When using a (PKCS#11) based HSM (for S/Mime or PGP) the public key operations for signing or decryption is done by the HSM so that the key has to never leave the protected environment. The bulk part of those operations (for signing this is the digest creation and for encryption this is the symmetric cipher) can be done by the host.
However I noticed that most PKCS#11 implementations (even slow smart cards) do also offer symmetric ciphers and even hashing. I can see reasons for that:
- by using the crypto interface and hardware implementation one can claim (hardened) FIPS compliance
- by sending all byes instead of an attacker based raw digest to the component it reduces attacks with known ciphertexts (for RSA)
- by letting the HSM generate or derive the session key it is never exposed (if this is actually supported?)

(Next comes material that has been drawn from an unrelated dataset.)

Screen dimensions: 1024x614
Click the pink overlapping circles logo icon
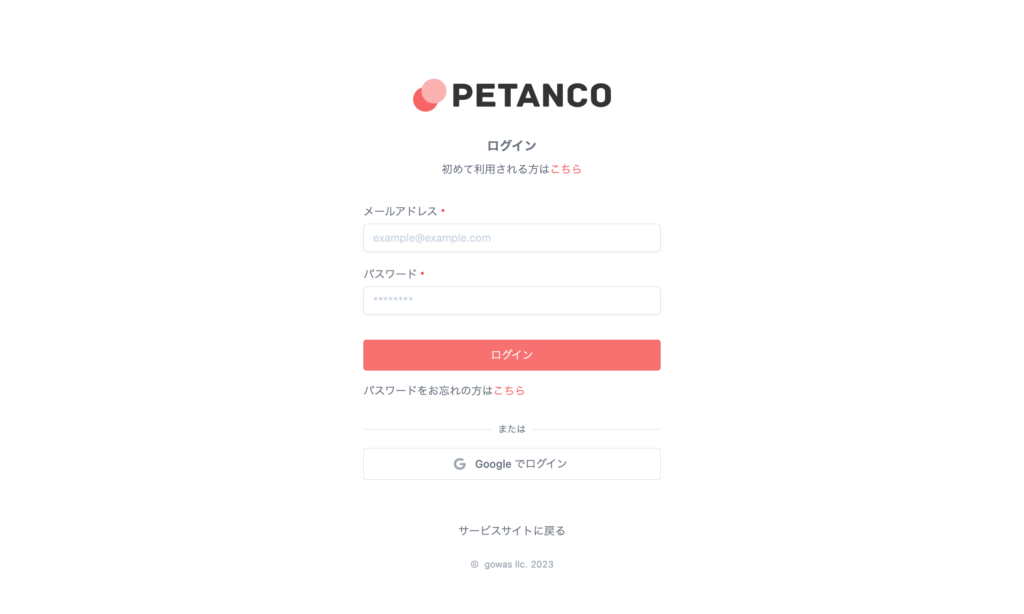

- taking advantage of hardware random number sources for key generation
However there are a few things to that which do not really make sense, so I wonder what best practice is (mostly to define what configurability I should offer):
- I have not seen a "encrypt random session key with RSA and use it to AES" operation in PKCS#11, so this expected protection does not exist. Or am I missing something?
- I think for signing the hash can be offloaded, but it looks like most HSM do not allow me to close the 'raw digest' attack and have no way to restrict a signing key to a safe RSA (padding) operation.

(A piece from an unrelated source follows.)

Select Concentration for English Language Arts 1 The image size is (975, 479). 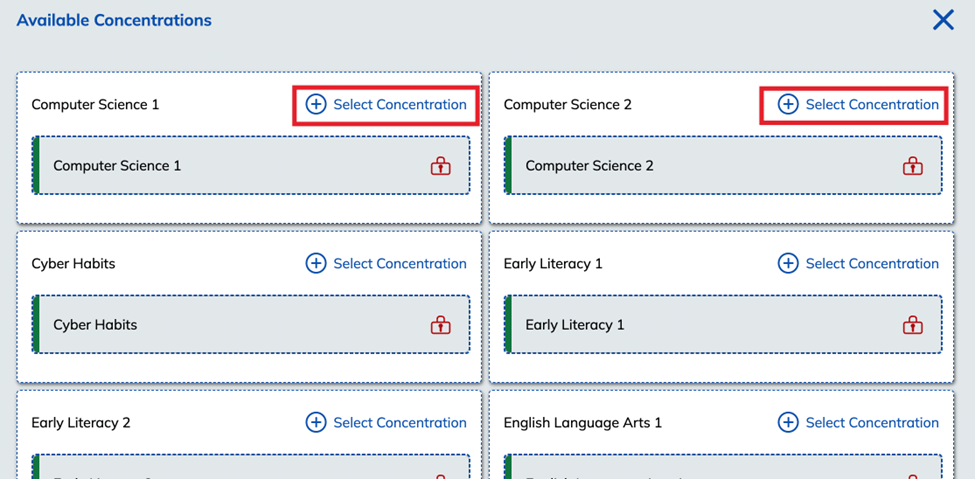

- while HSMs claim hardware enhanced performance especially for the bulk operations most cannot keep up with modern general purpose CPUs (especially if the data has to be transferred over the network interface with secure messaging to the HSM, only co-processors or PCI solutions can be faster). So there is seldomly a speed advantage.

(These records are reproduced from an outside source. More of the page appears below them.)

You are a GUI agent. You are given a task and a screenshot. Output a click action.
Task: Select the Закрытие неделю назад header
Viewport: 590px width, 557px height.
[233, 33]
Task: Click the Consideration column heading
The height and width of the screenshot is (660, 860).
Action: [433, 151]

So I wonder, with HSMs, is it common to allow to specify two providers or make it configurable to fall back to local bulk operations? I checked some tools and most of them allow me to configure the crypto engine for the whole application or operation (like "hash+sign"). I hardly ever have seen a config file where I can say "for RSA use X and for SHA use y". I suspect most will fall back to default (local) hash if a non-hashing mechanism is selected? Are people happy with that?